Les perturbateurs endocriniens dans l’eau : quelle influence sur la santé humaine ?
Lors de sa session du 11 au 14 mars 2013, le Parlement européen se prononcera sur une réduction de l’exposition aux perturbateurs endocriniens. Derrière cette désignation un peu vague se cache un ensemble de substances, notamment certains pesticides ou plastifiants, qui peuvent interférer avec les hormones. Quelle est l’implication éventuelle de l’eau dans l’exposition aux effets de ces perturbateurs ?
La voie alimentaire
On peut tout incriminer : l’air, le sol, les sédiments, l’eau, la nourriture et les produits de consommation… Pour les humains, l’alimentation, hors apport hydrique, est la source d’exposition majeure. L’importance des phytoestrogènes par rapport à l’exposition environnementale apparaît clairement. On considère, par exemple, que les apports journaliers en phytoestrogènes par les aliments à base de soja (par exemple lait maternisé à base de soja) sont du même ordre que les doses d’œstrogènes prescrites aux femmes ménopausées.

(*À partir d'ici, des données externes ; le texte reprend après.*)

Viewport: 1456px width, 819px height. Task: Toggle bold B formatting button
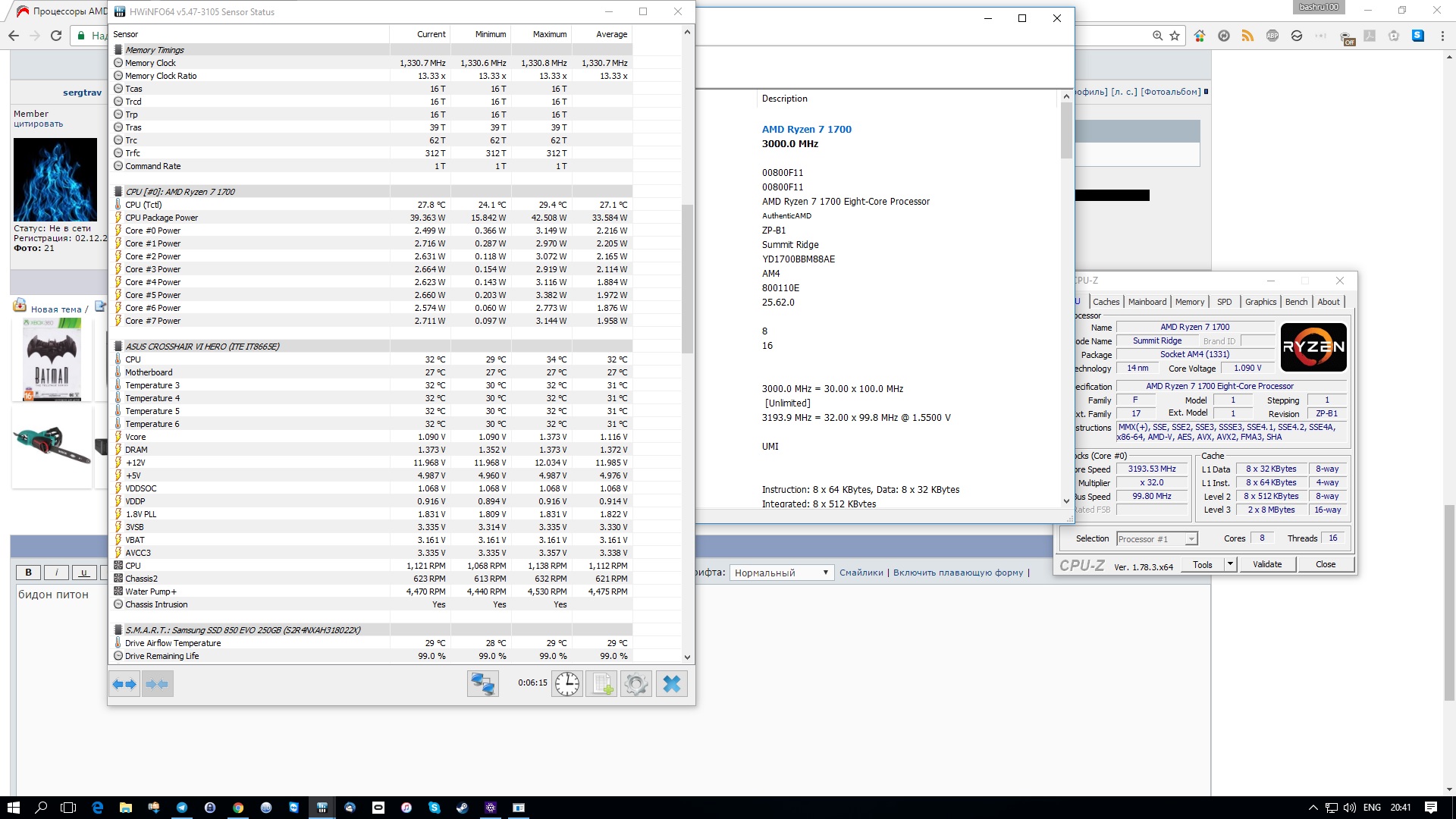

A côté de l’alimentation, de multiples sources ont été incriminées
Des phtalates contenus dans les jouets peuvent être absorbés par les jeunes enfants. Dans des pansements dentaires à base d’epoxy, du bisphénol A peut migrer au cours de la première heure de leur pose. Boîtes de conserve en acier ou emballages de boissons revêtus de polycarbonates peuvent relarguer du bisphénol A…

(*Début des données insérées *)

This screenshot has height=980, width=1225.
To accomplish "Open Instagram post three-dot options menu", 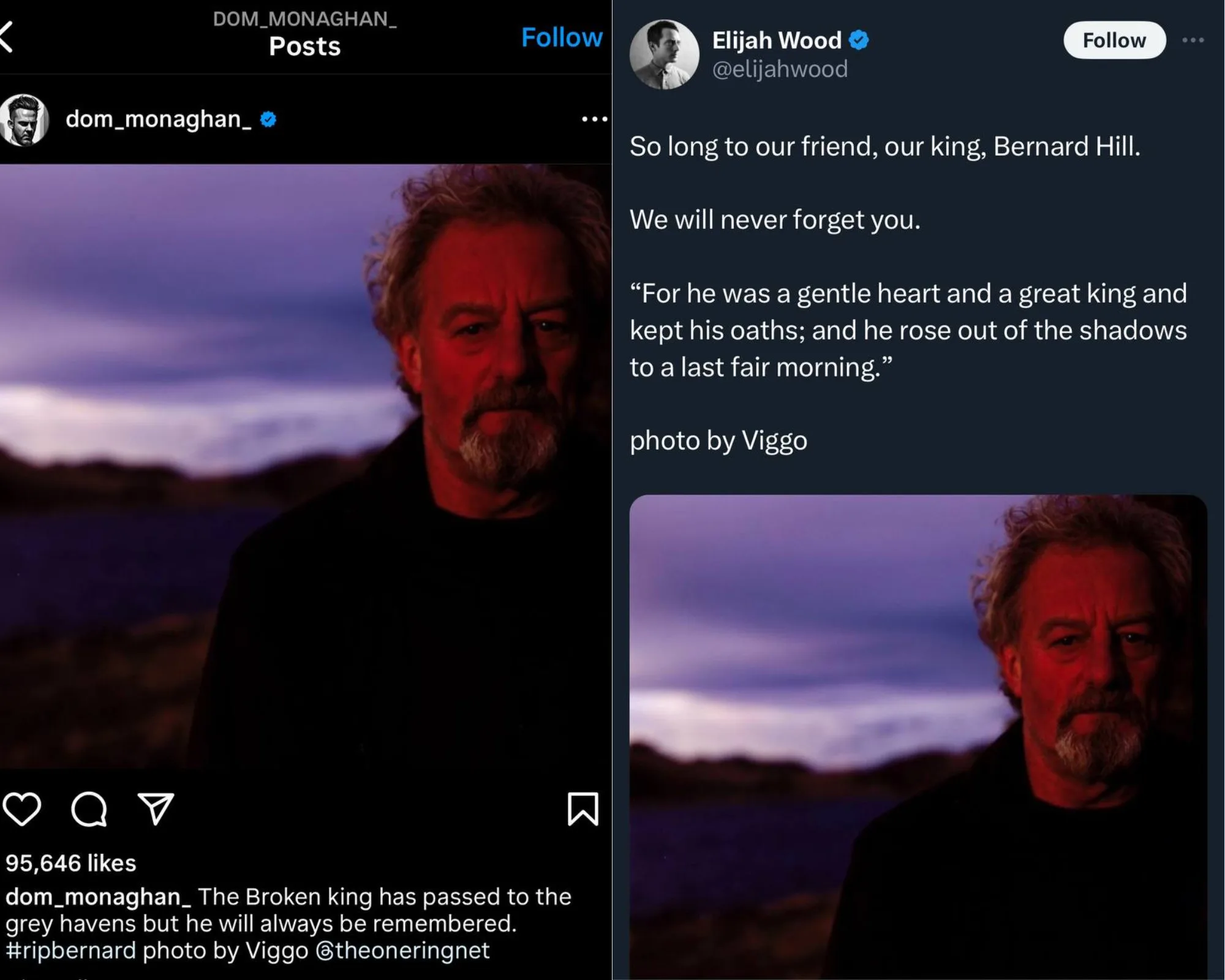I will pyautogui.click(x=594, y=119).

A la lumière de la littérature, des faits démontrés dans le monde animal
La présence de composés perturbateurs endocriniens dans l’environnement est une réalité : ils proviennent tout à la fois de l’activité industrielle, des rejets de l’activité humaine ou de l’activité agricole. Les cas de troubles de la reproduction et du développement imputables à des perturbateurs endocriniens sont bien documentés pour de nombreuses espèces animales. le milieu aquatique étant contaminé par de nombreux polluants chimiques. Dans les zones les plus contaminées, l’exposition à ces substances entraine des effets sur les organes reproducteurs (poissons, mollusques, oiseaux, alligators, phoques…).
Pour l’homme : quel niveau de preuve ?
Si de nombreuses études mettent en évidence l’impact de perturbateurs endocriniens sur la vie aquatique, les associations pathologiques objectivées chez l’homme restent rares. Il semble donc prématuré de conclure à un lien de cause à effet. Cependant, bien évidemment, la précaution s’impose, les effets à long terme de multi-expositions demeurant inconnus.

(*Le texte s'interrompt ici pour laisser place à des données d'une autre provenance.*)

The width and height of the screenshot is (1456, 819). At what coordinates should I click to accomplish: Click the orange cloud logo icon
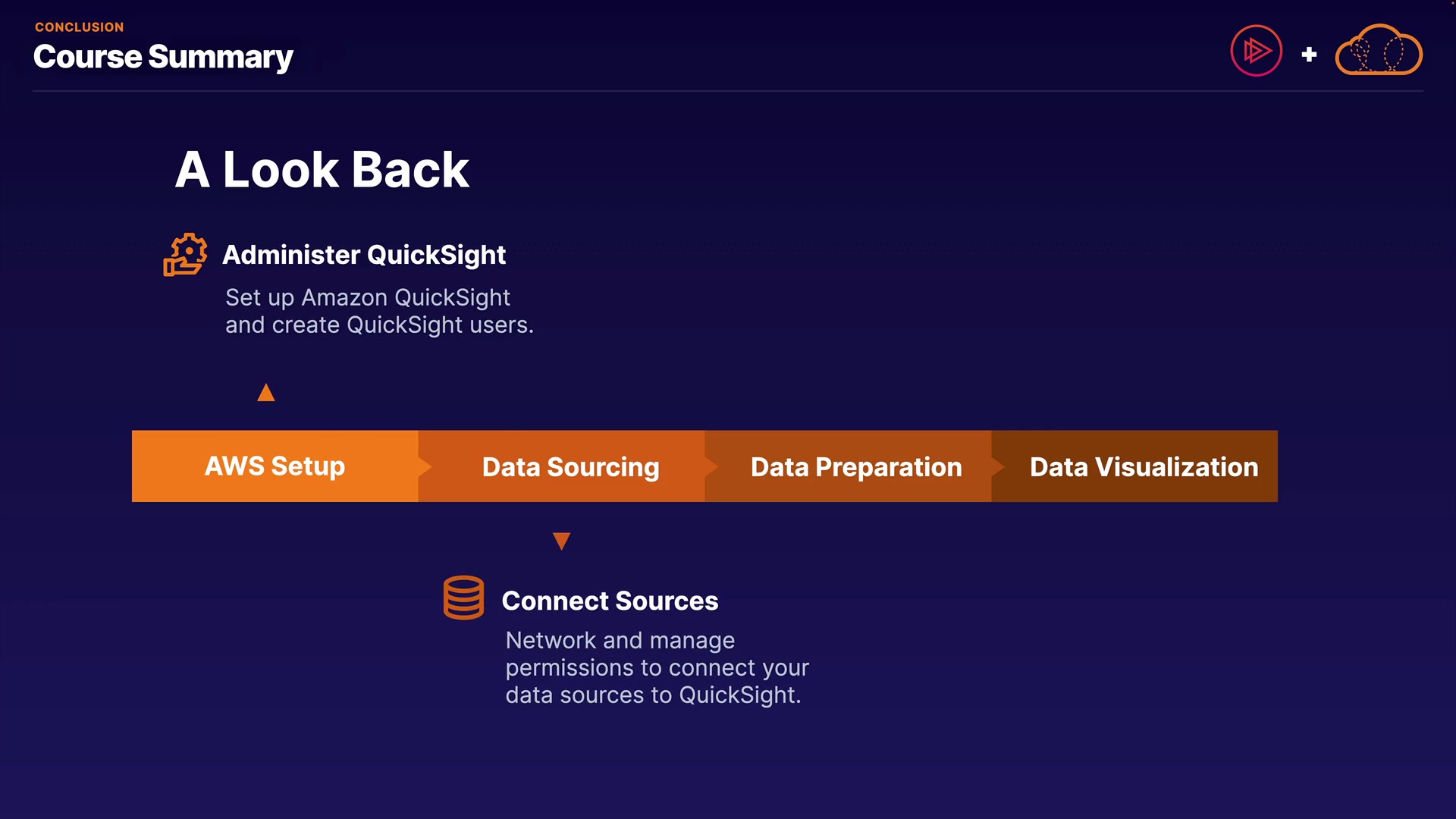(1378, 51)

Eau et perturbateurs endocriniens : la gestion du risque
Les connaissances disponibles montrent qu’en Europe occidentale, tout au moins, le risque d’une contamination significative de l’eau potable par des composés perturbateurs endocriniens paraît peu probable. La protection apportée par les usines équipées de traitement multi-barrières apparait performante. La question peut cependant se poser pour les eaux souterraines en l’absence de traitement d’affinage en cas de pollutions par des composés très particuliers.
L’Organisation Mondiale de la Santé (OMS) a reconnu que l’eau potable ne constitue a priori qu’une voie mineure d’exposition aux perturbateurs endocriniens. Jusqu’à présent, la Commission européenne n’a pas ainsi jugé pertinent de fixer des valeurs de concentration maximale admissibles à respecter dans l’eau potable.
Dans le domaine de l’assainissement des eaux usées, la réglementation a intégré le risque lié aux perturbateurs endocriniens. La Directive Cadre sur l’Eau de 2001 impose d’éradiquer des perturbateurs endocriniens. En France, une étude a évalué la présence d’œstrogènes dans les eaux d’entrée et de sortie de trois stations de dépollution des eaux usées. On a mis en évidence une efficacité très marquée avec des pourcentages d’abattement de 70 à 85 %, sachant qu’interviennent ensuite des phénomènes de dilution en rivière.
En France, une stratégie sur les perturbateurs endocriniens est prévue pour juin 2013.